--- START ---

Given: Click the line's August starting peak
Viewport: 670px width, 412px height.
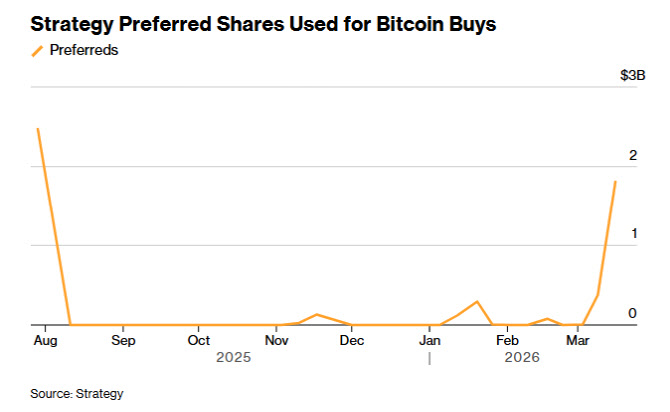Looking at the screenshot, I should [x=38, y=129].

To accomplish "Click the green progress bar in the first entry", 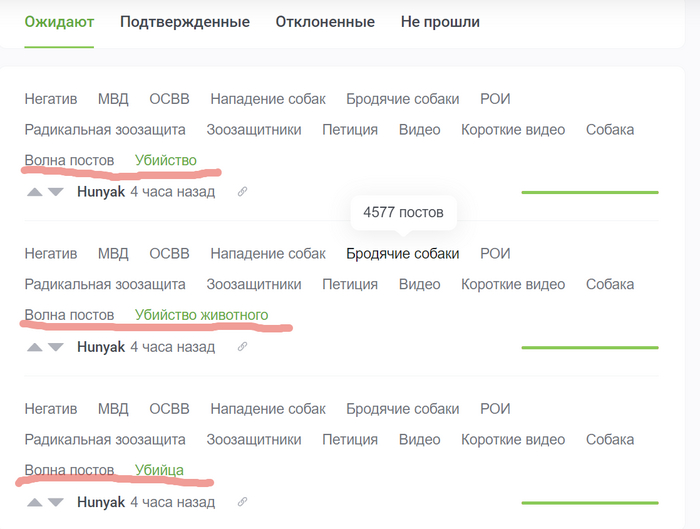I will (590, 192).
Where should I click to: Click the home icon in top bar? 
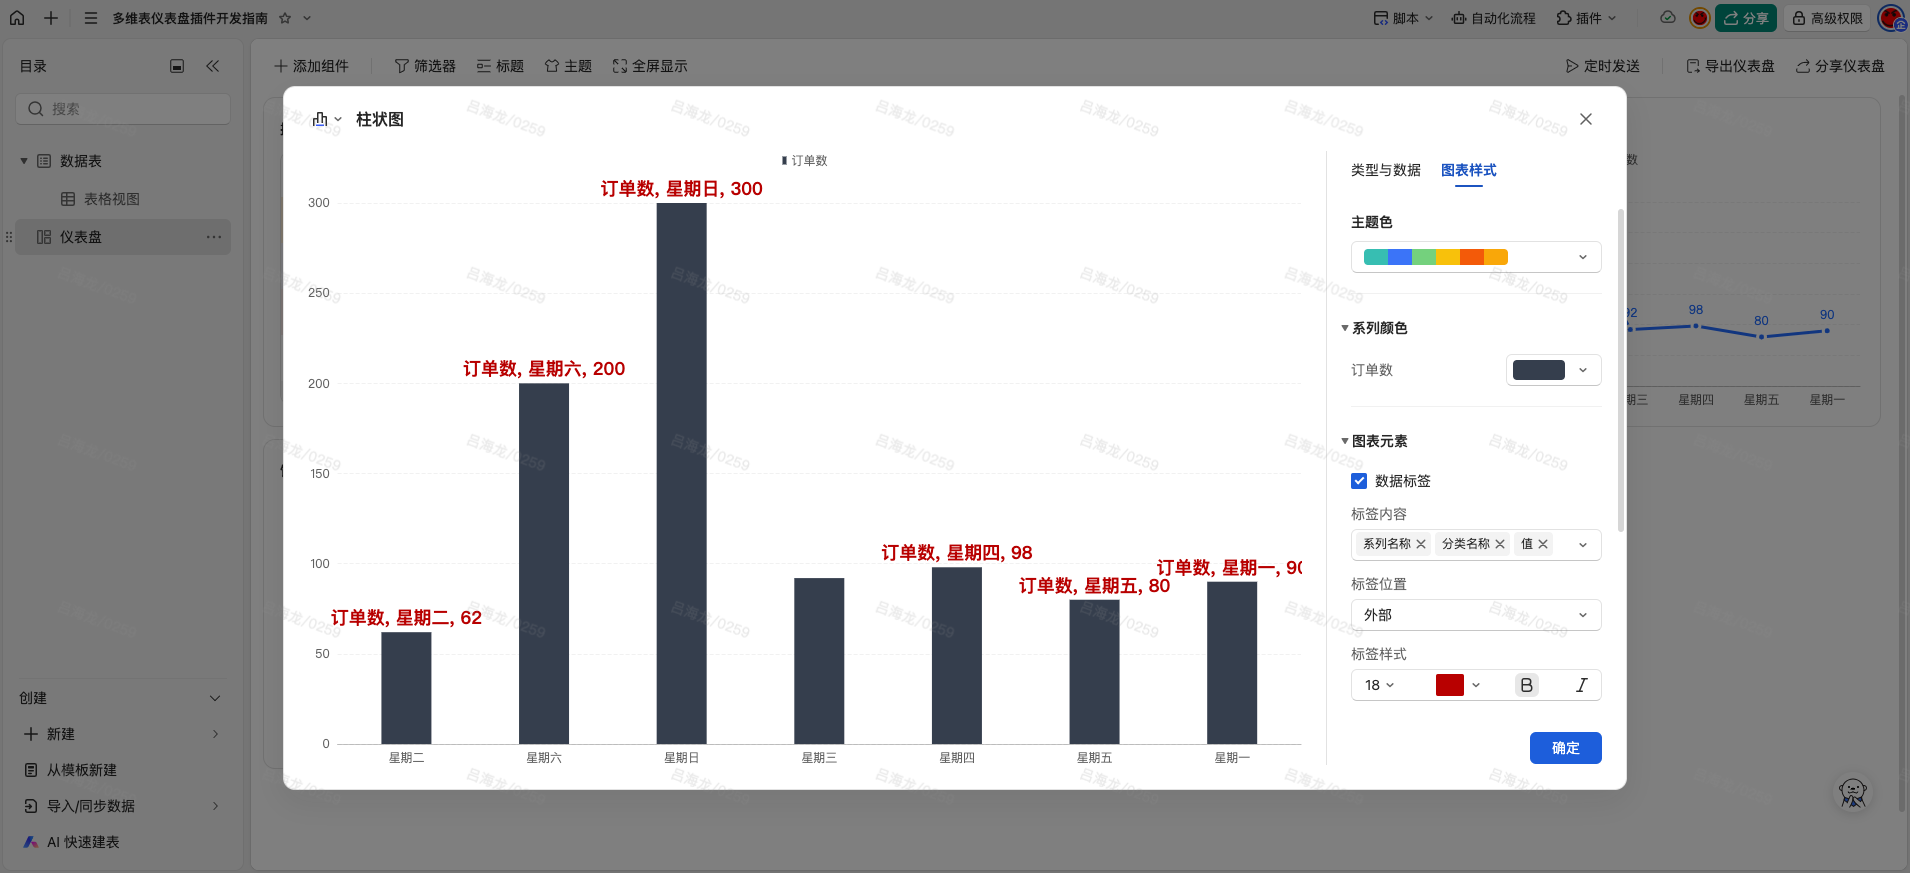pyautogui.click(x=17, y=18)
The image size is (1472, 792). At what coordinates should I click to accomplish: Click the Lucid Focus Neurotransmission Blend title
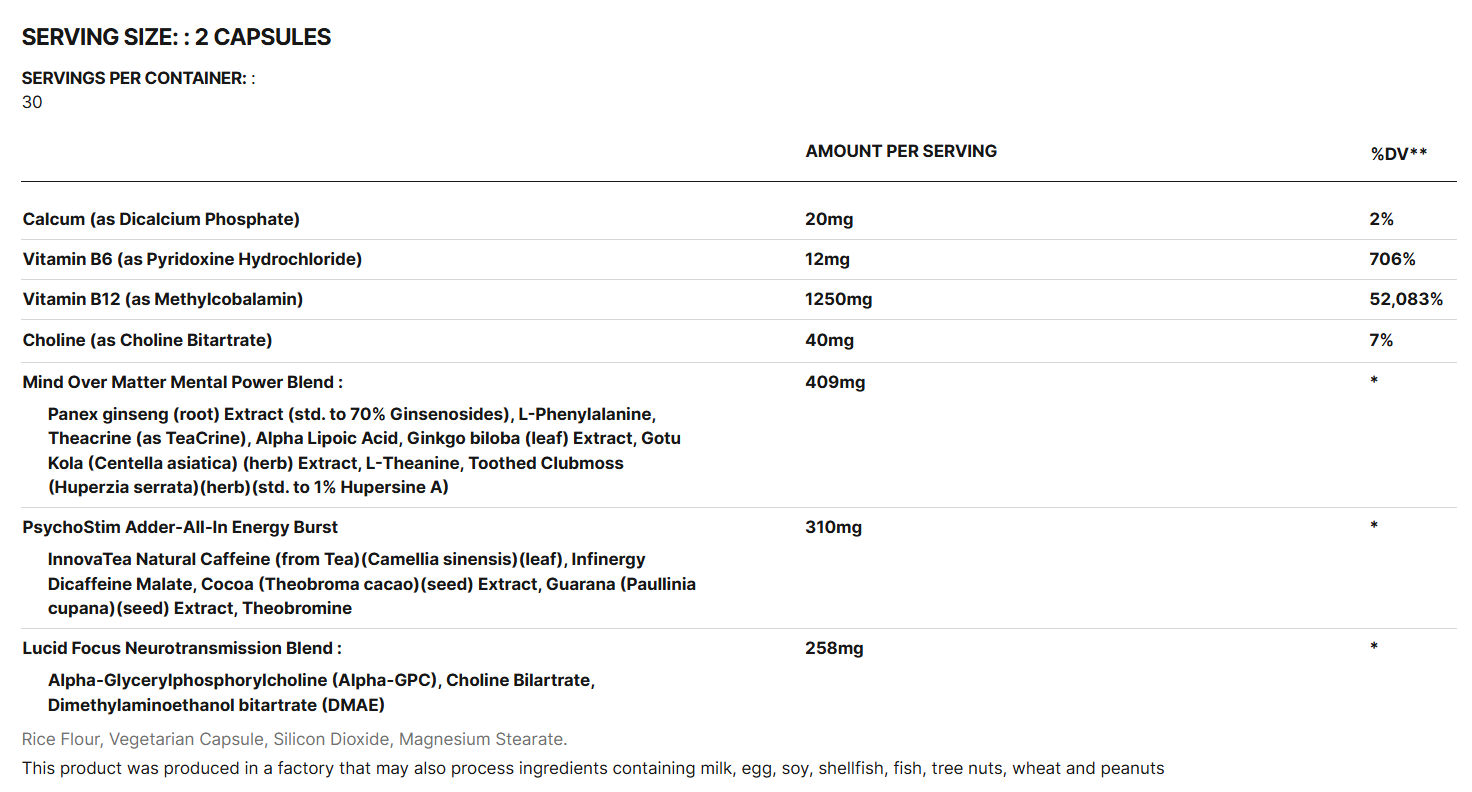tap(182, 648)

--- END ---
--- START ---

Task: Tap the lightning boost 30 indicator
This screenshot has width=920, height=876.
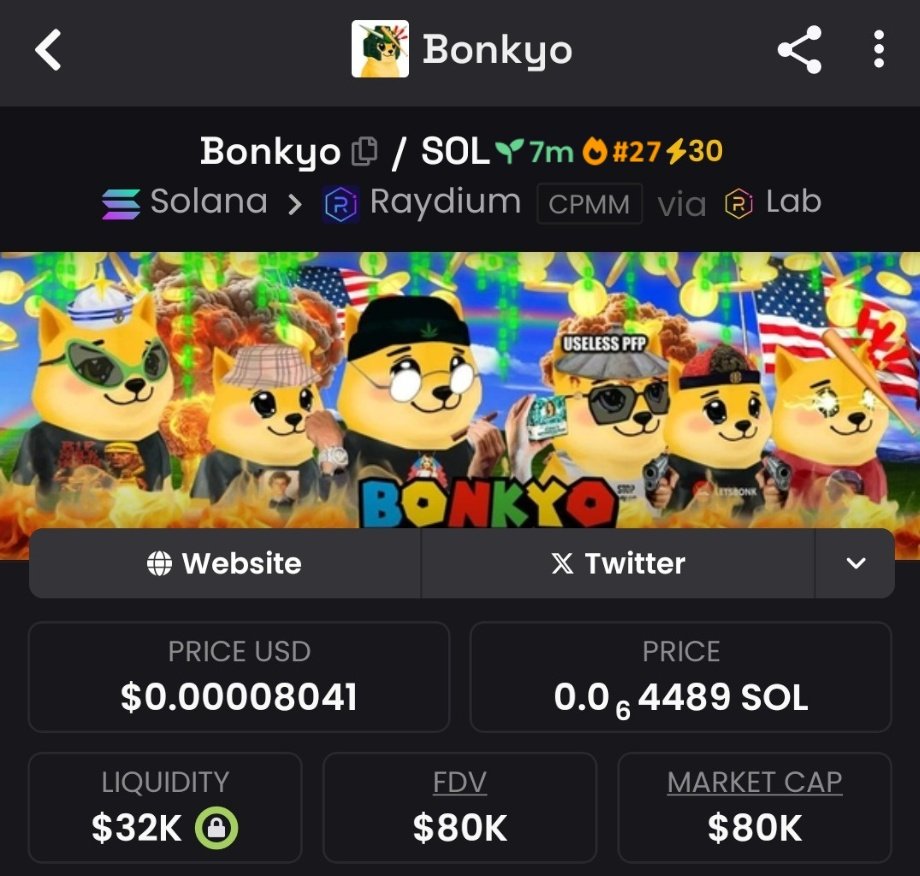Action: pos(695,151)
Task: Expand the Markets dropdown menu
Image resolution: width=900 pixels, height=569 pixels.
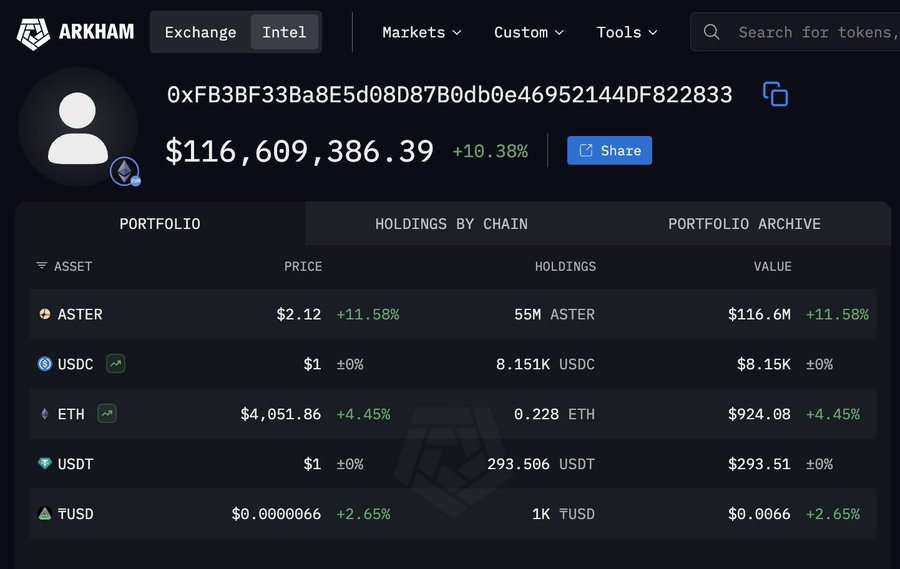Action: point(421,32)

--- END ---

=== Aim of the exercise ===
Using the data above, return every line that contains the string "Task".

=== Answer space ===
Task: Tap the lightning boost 30 indicator
Task: Expand the Markets dropdown menu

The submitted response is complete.